→ **Aim**
Rewrite the items below with "Holdings" changed to "Positions" and everything else left as it is. Leave the pictures out.

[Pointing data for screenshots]
☆ ☆ ☆ ☆

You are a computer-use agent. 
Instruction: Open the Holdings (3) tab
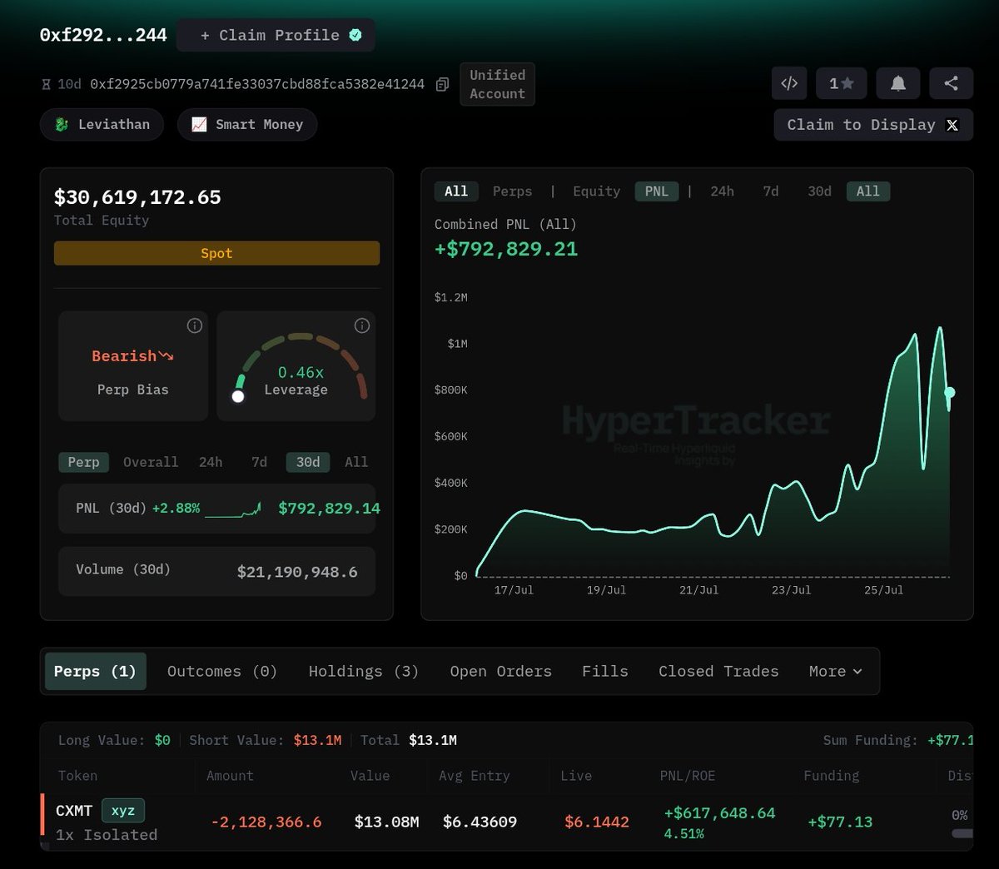pyautogui.click(x=364, y=671)
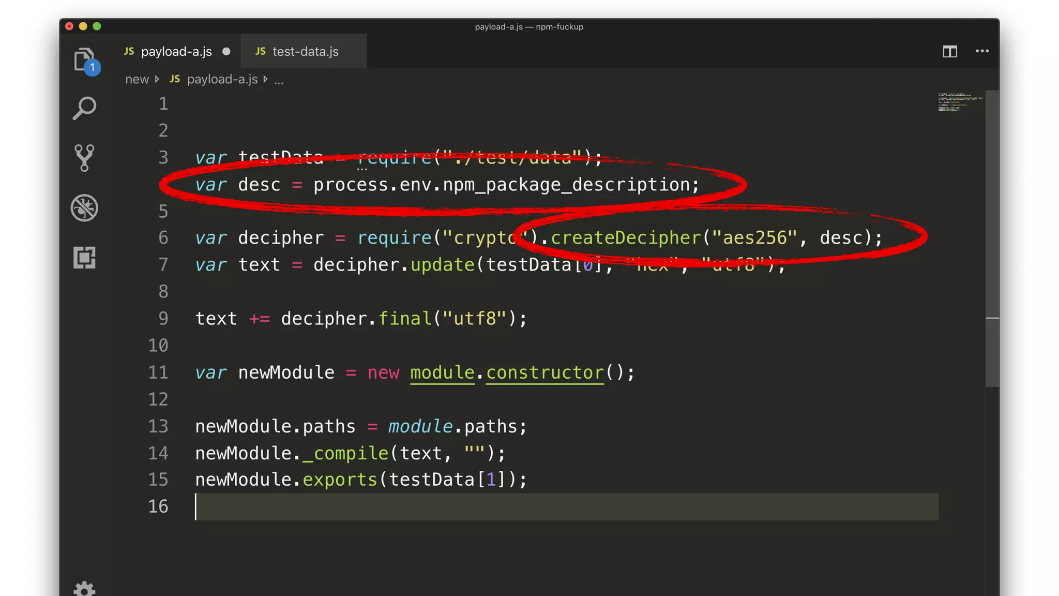
Task: Click the vertical editor scrollbar
Action: [992, 238]
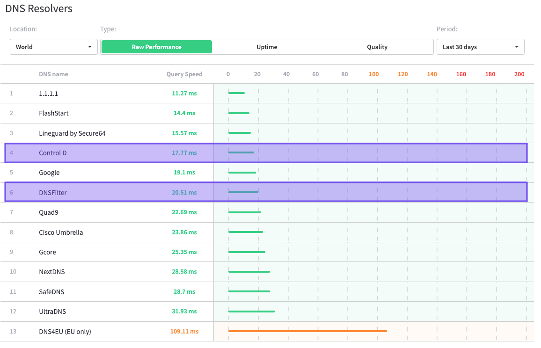Switch to the Uptime tab

tap(267, 47)
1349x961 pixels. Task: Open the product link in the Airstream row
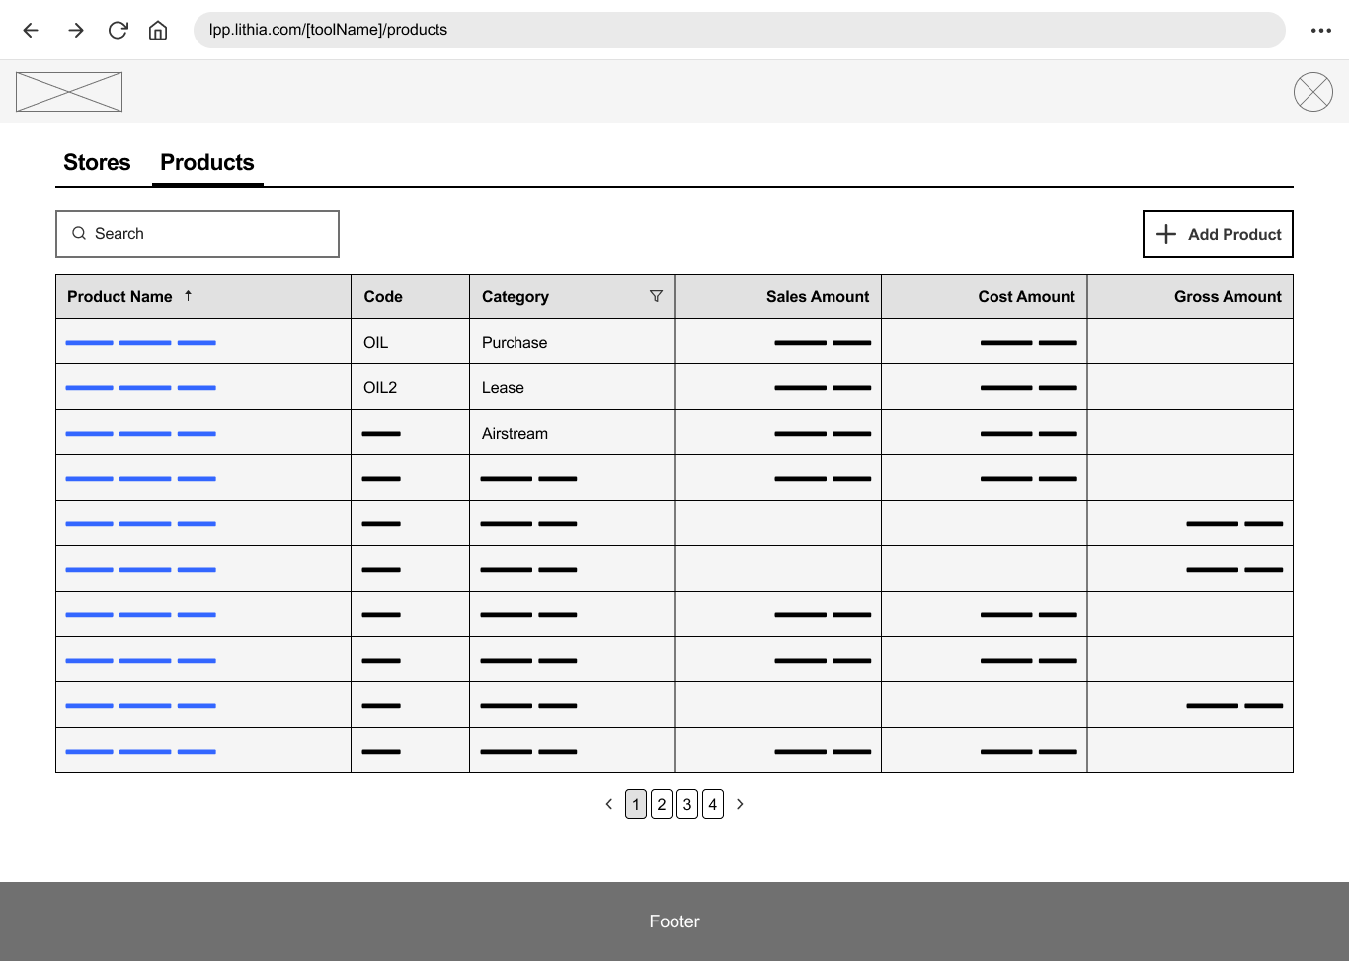[x=140, y=434]
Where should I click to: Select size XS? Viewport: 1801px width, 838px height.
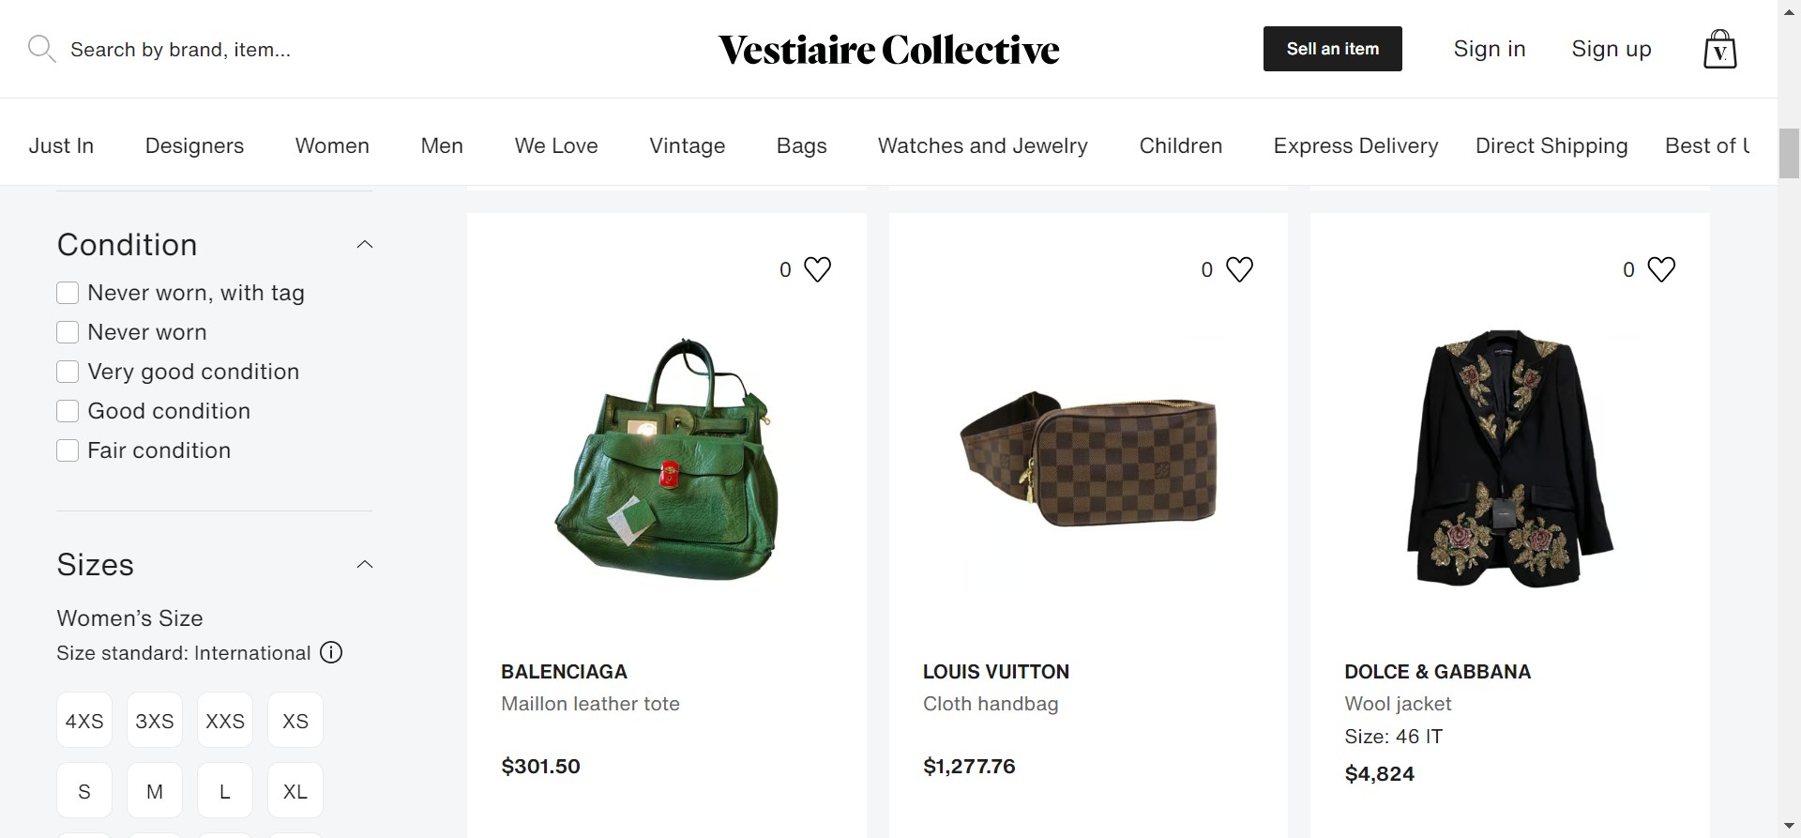pos(295,721)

☆ ☆ ☆ ☆

→ **Answer to the task**
You are a computer-use agent. 
Instruction: Open the Positions (3) tab
pyautogui.click(x=364, y=671)
Task: Click the vertical editor scrollbar
Action: [992, 238]
Switch to the Uptime tab

tap(267, 47)
1349x961 pixels. Task: Open the product link in the Airstream row
[x=140, y=434]
Where should I click to: Select size XS? Viewport: 1801px width, 838px height.
pos(295,721)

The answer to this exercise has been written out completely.